Frequently reported side effects of this drug
- Constipation
- Lack of appetite
- Abdominal cramps
- Diarrhea
- Nausea
- Vomiting
- Headache
Other side effects of this drug: Talk with your doctor right away if you have any of these signs of:
- Fluid and electrolyte problems like mood changes, confusion, muscle pain or weakness, abnormal heartbeat, severe dizziness, passing out, fast heartbeat, increased thirst, seizures, loss of strength and energy, lack of appetite, unable to pass urine or change in amount of urine passed, dry mouth, dry eyes, nausea, or vomiting.
- High blood sugar like confusion, fatigue, increased thirst, increased hunger, passing a lot of urine, flushing, fast breathing, or breath that smells like fruit.
- Liver problems like dark urine, fatigue, lack of appetite, nausea, abdominal pain, light-colored stools, vomiting, or yellow skin.
- Kidney problems like unable to pass urine, blood in the urine, change in amount of urine passed, or weight gain.

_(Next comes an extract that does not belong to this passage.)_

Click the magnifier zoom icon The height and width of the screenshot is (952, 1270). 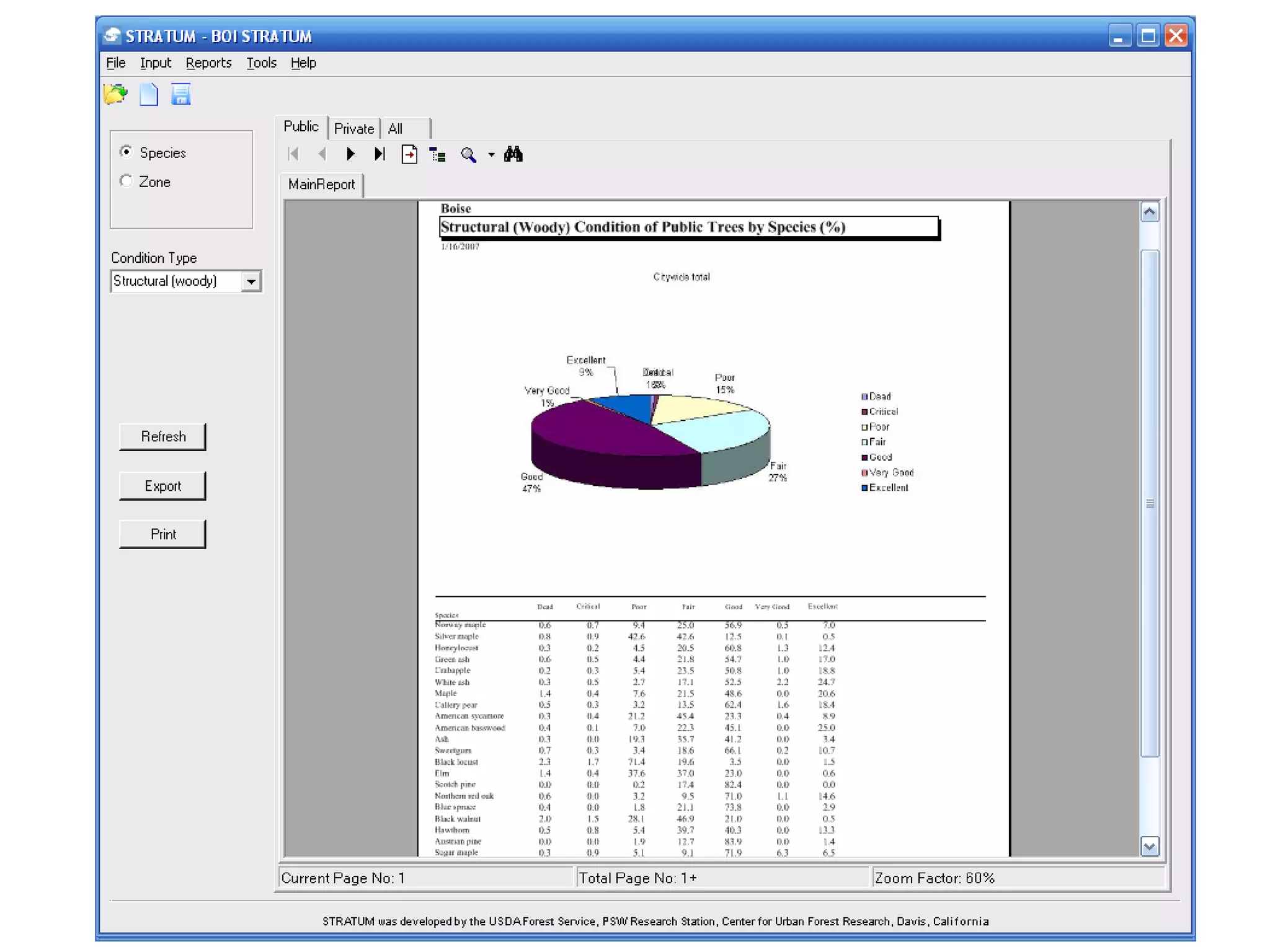pos(468,154)
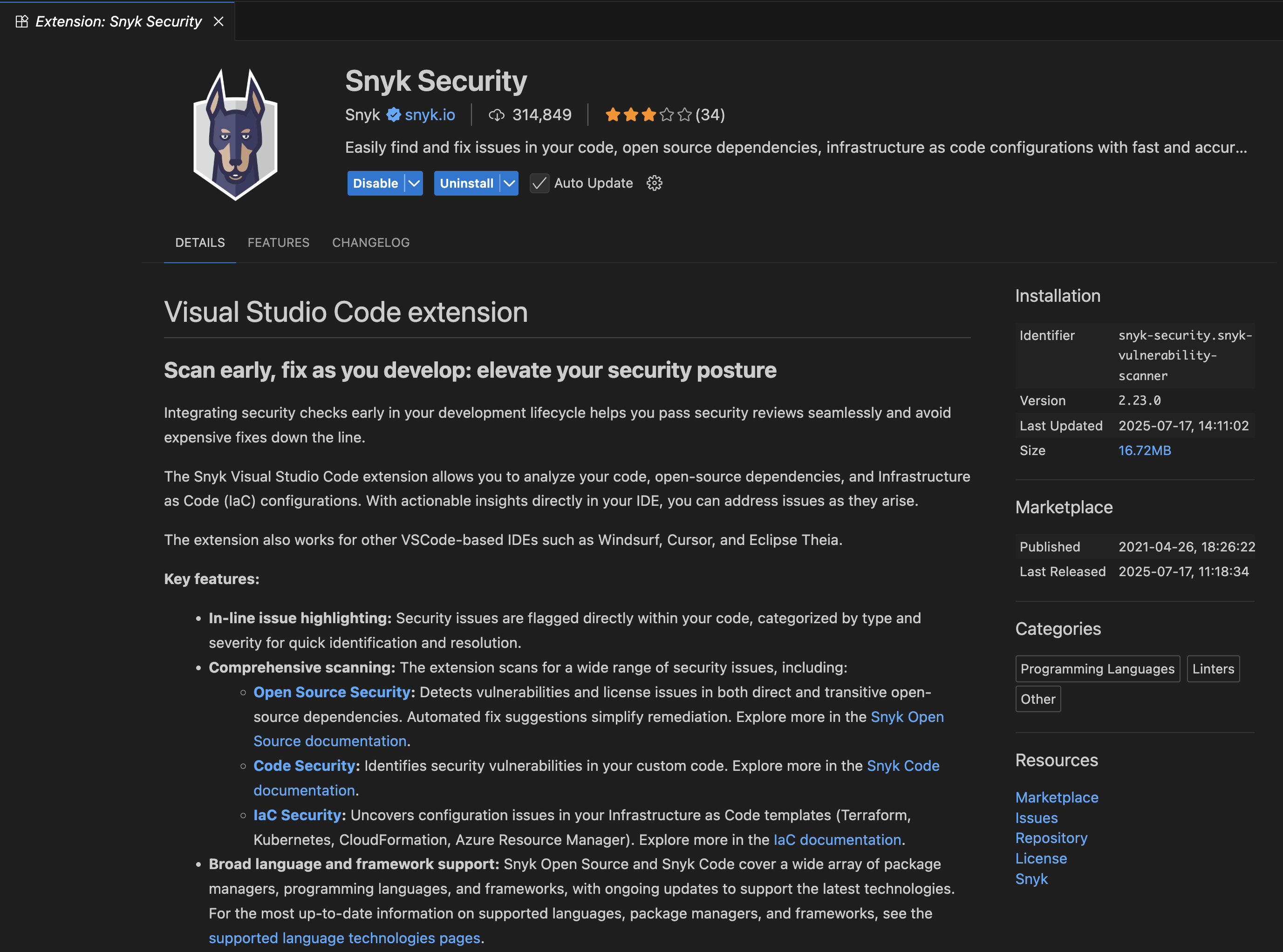Click the 16.72MB size link
Image resolution: width=1283 pixels, height=952 pixels.
pos(1144,450)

- Pancreatitis like severe abdominal pain, severe back pain, severe nausea, or vomiting.
- Infection
- Severe dizziness
- Passing out
- Burning or numbness feeling
- Blurred vision
- Agitation
- Severe loss of strength and energy
- Bruising
- Bleeding
- Noise or ringing in the ears
- Trouble hearing
- Signs of a significant reaction like wheezing; chest tightness; fever; itching; bad cough; blue skin color; seizures; or swelling of face, lips, tongue, or throat.
Note: This is not a comprehensive list of all side effects. Talk to your doctor if you have questions.

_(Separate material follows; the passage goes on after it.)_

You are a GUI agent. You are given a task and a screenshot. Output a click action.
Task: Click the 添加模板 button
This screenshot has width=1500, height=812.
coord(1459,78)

Consumer Information Use and Disclaimer: This information should not be used to decide whether or not to take this medicine or any other medicine. Only the healthcare provider has the knowledge and training to decide which medicines are right for a specific patient. This information does not endorse any medicine as safe, effective, or approved for treating any patient or health condition. This is only a brief summary of general information about this medicine. It does NOT include all information about the possible uses, directions, warnings, precautions, interactions, adverse effects, or risks that may apply to this medicine. This information is not specific medical advice and does not replace information you receive from the healthcare provider. You must talk with the healthcare provider for complete information about the risks and benefits of using this medicine.